Hey OP, the post above just proved his actions, his contradictions and manipulations. He knows you very well; he used the keyword "marriage" to reel you in.
Control move#1: First he gives you a deadline on whether you get back together or not and tempts you with the offer of "marriage" as an incentive to give him another chance. What if you asked him to give you more time? Would he rescind his offer? Are there other contenders that he's considering? What's the rush?
Control move #2: Now that you told him that you wanted to be just friends, he wants to extend the offer so you could think on it some more- Why? Because you gave him an answer he didn't like nor expected. This is not love nor does love work that way.

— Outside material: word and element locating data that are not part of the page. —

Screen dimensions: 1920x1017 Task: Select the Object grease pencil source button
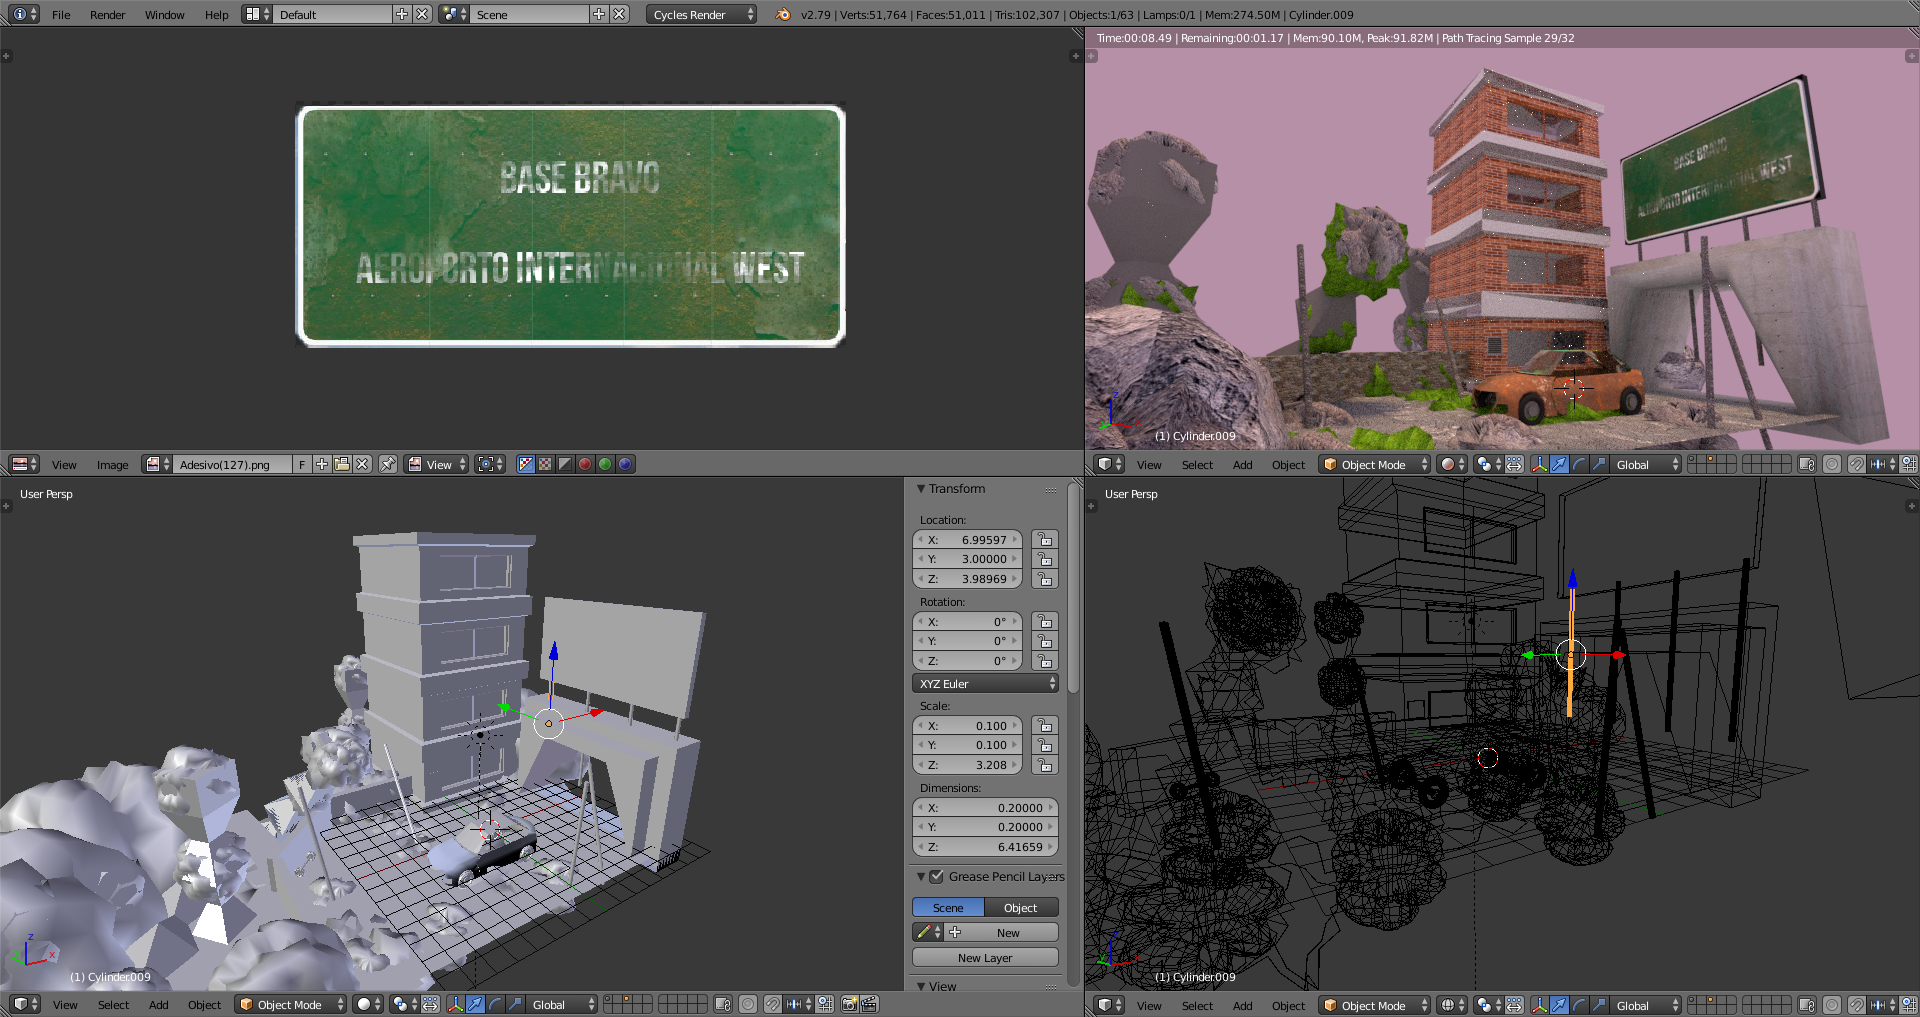click(1020, 908)
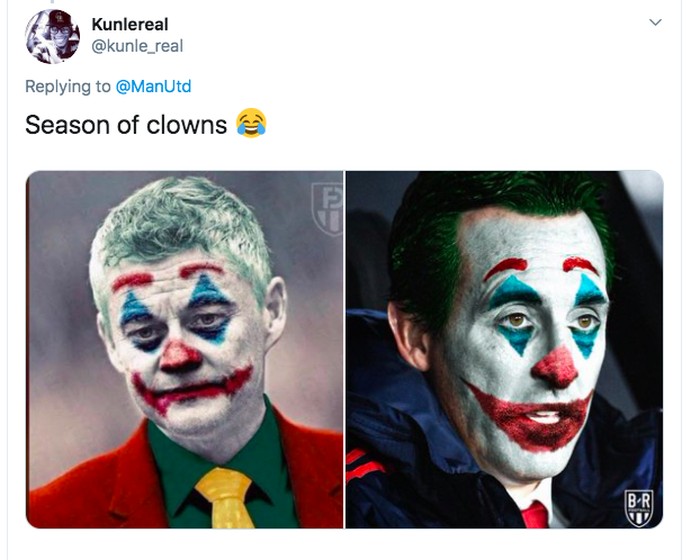Click the @kunle_real handle
The width and height of the screenshot is (700, 560).
point(137,46)
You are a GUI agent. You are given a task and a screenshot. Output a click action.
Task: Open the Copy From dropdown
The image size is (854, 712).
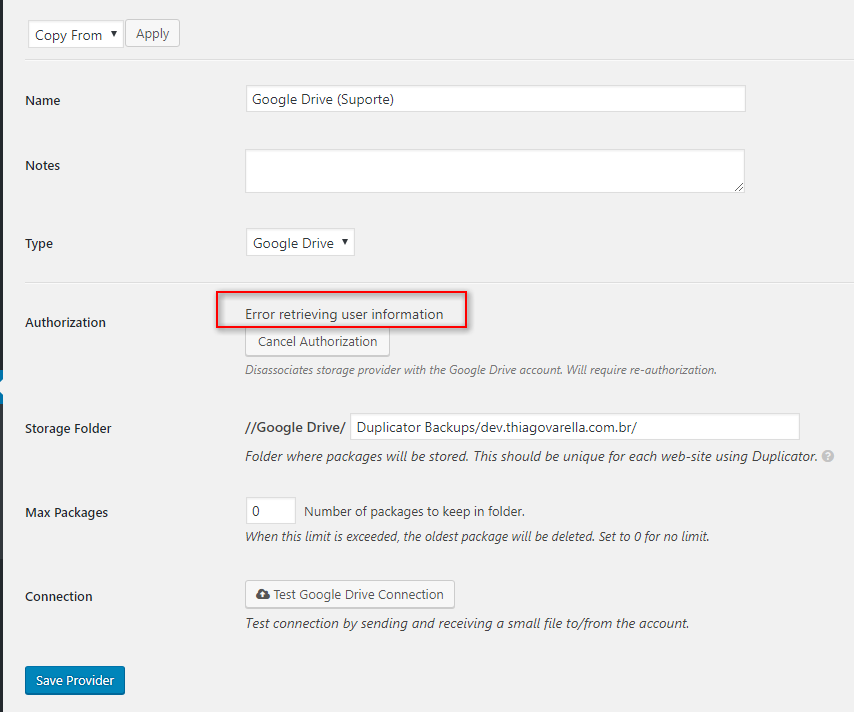click(x=75, y=35)
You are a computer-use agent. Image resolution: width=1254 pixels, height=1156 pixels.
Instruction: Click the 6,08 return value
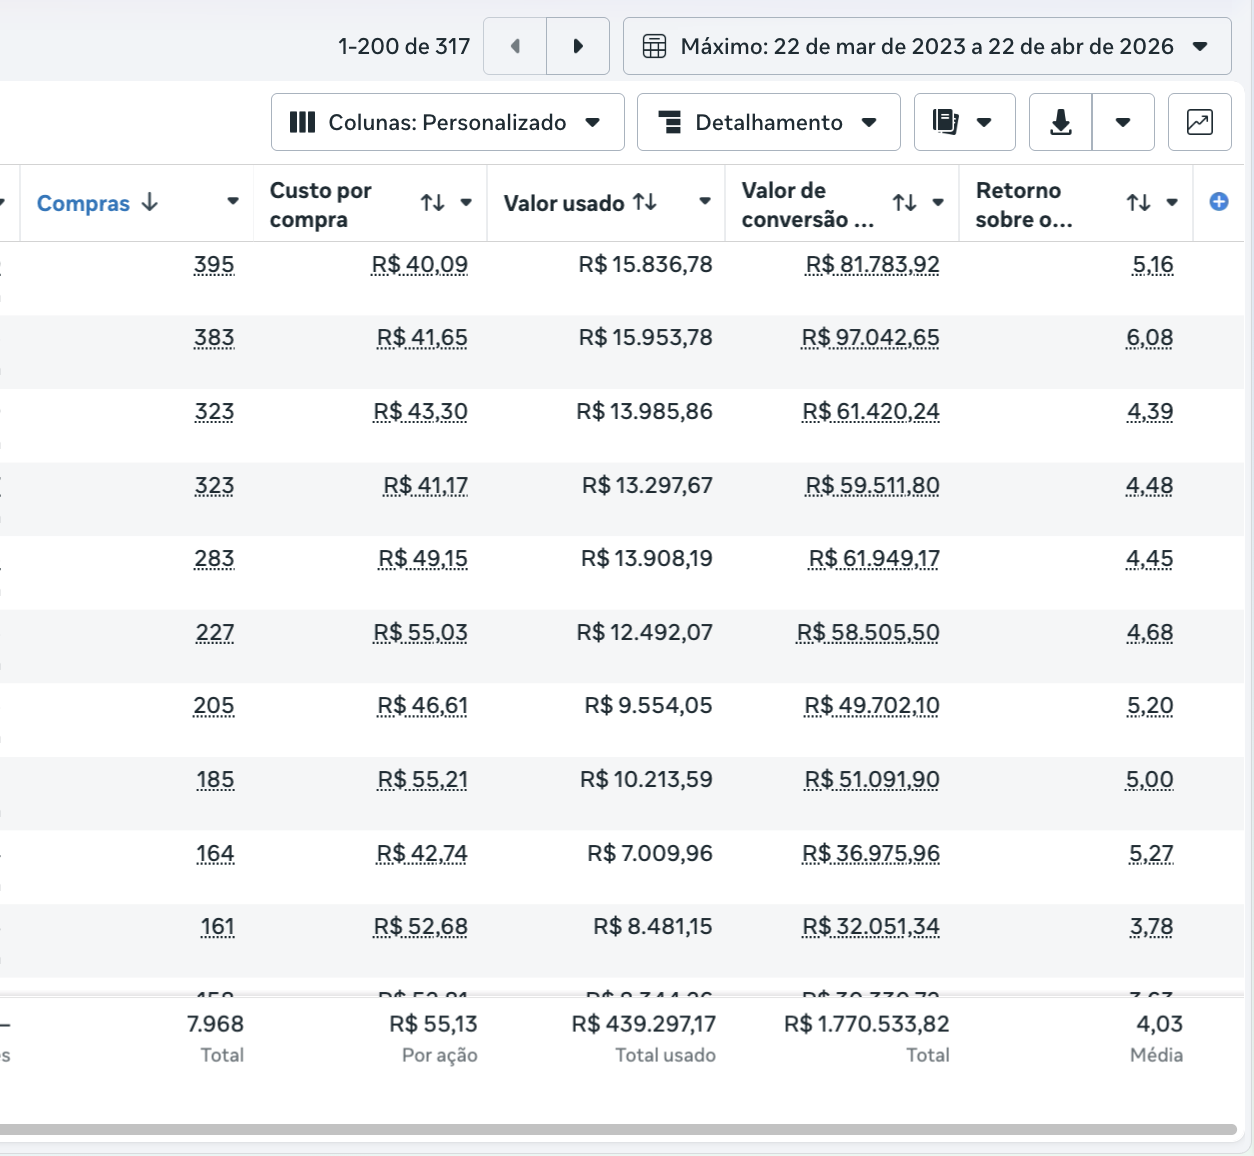coord(1149,338)
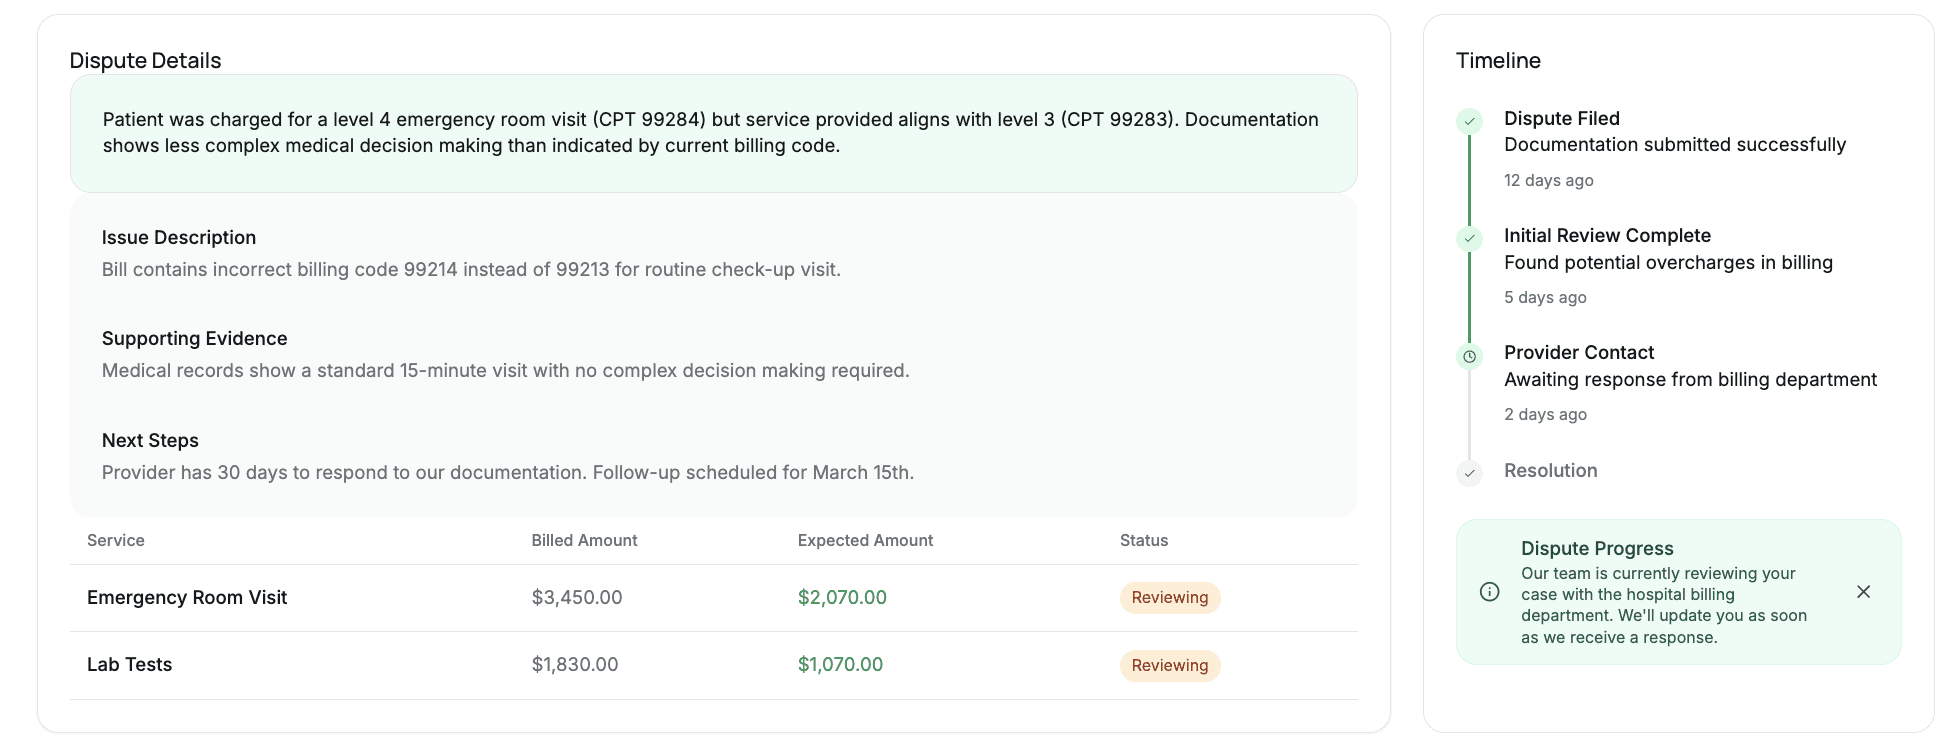1956x754 pixels.
Task: Click the Billed Amount column header
Action: point(584,541)
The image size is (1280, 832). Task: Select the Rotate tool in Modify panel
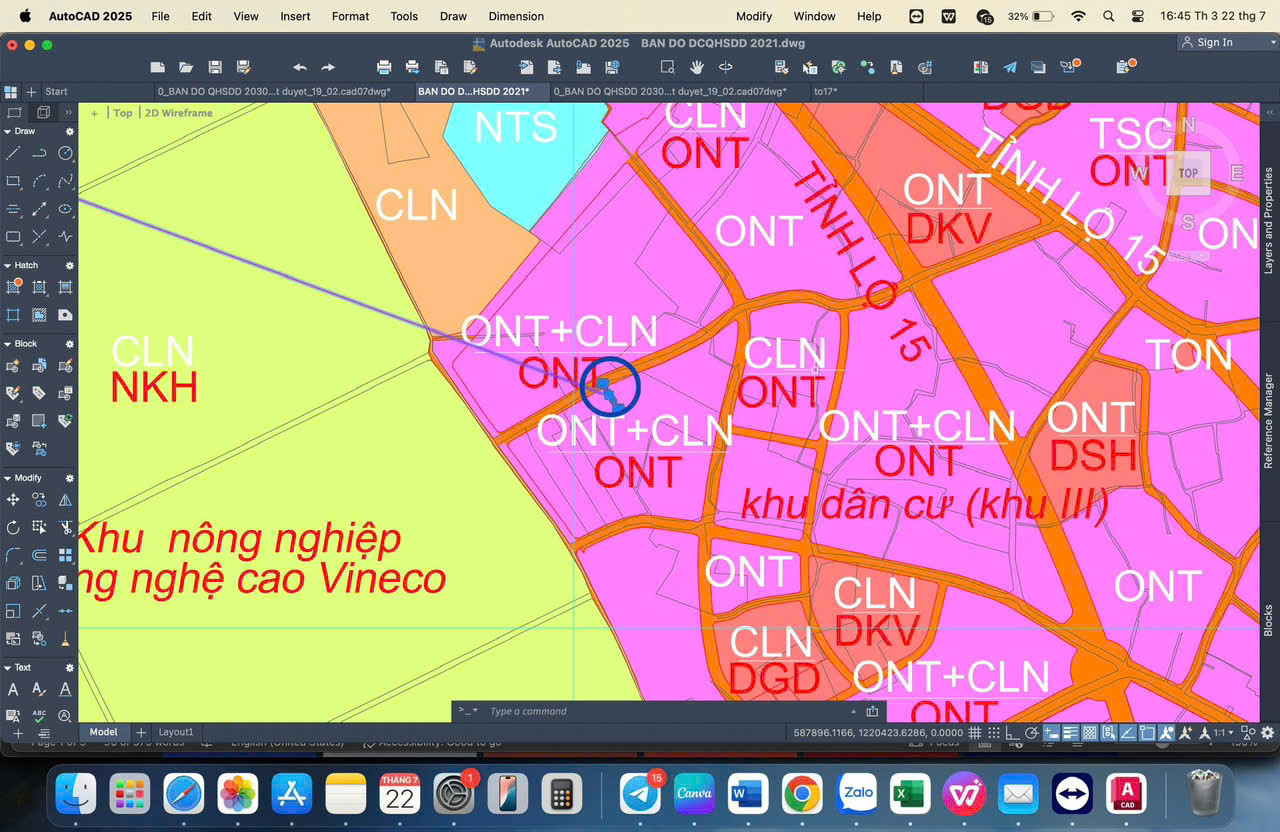(13, 527)
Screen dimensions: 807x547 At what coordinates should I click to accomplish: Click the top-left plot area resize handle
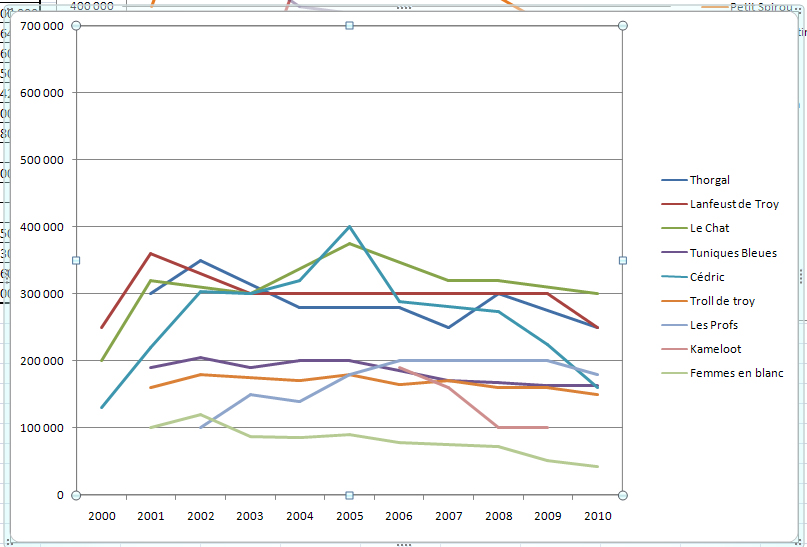coord(76,25)
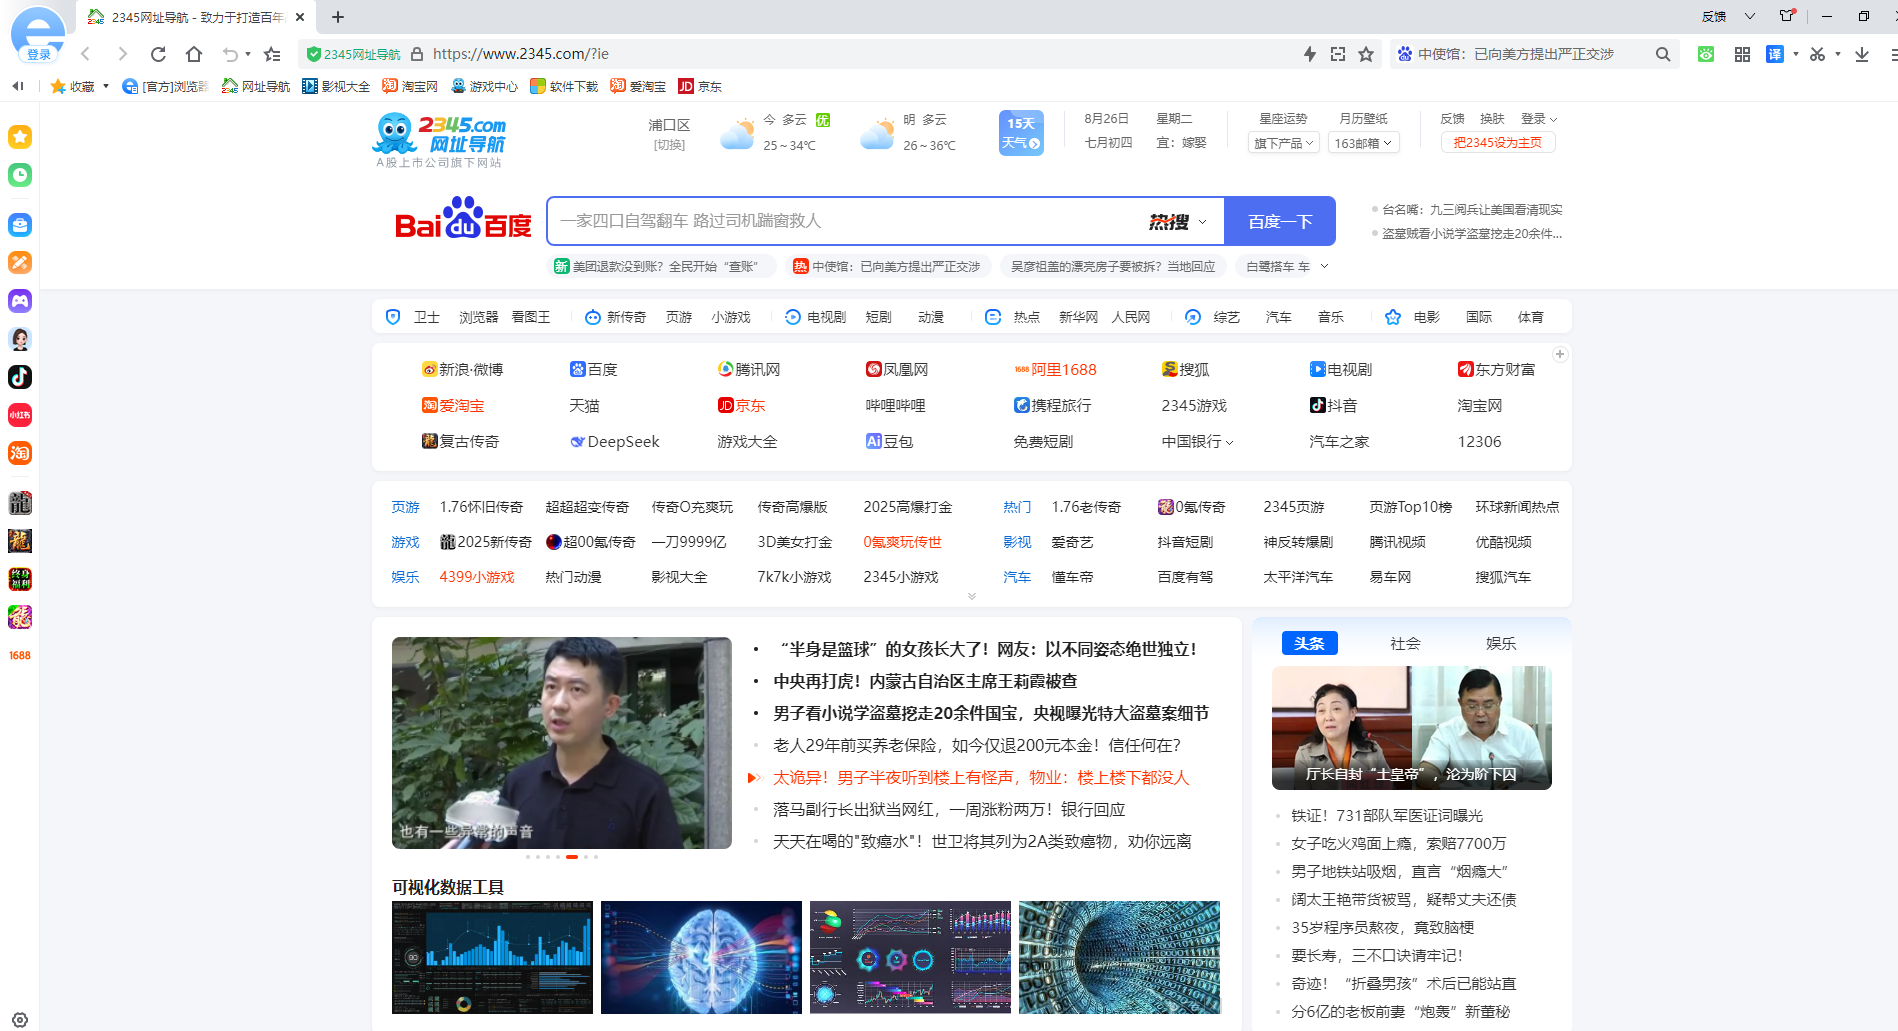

Love is not about control, ultimatums or deadlines; it's about honoring, respecting and cherishing the person you are with and supporting that person and their choices/ decisions. He didn't respect your decision. It seems he's doing a lot of talking, where are his actions? He says he wants to marry you, why not ask you properly, heck do it in person? Why not woo you, date you, earn you? He wants you to move with him in 2-3 years; when you truly love a person, you can hardly stand to be away from that person for a minute! Why would he put you on standby to wait until HE'S settled? What about your needs? He has trust issues and so do you; that alone makes all of this a NO. I feel like he's pulling a bait and switch OP and I hope you protect your heart by following your brain and keeping the answer a NO.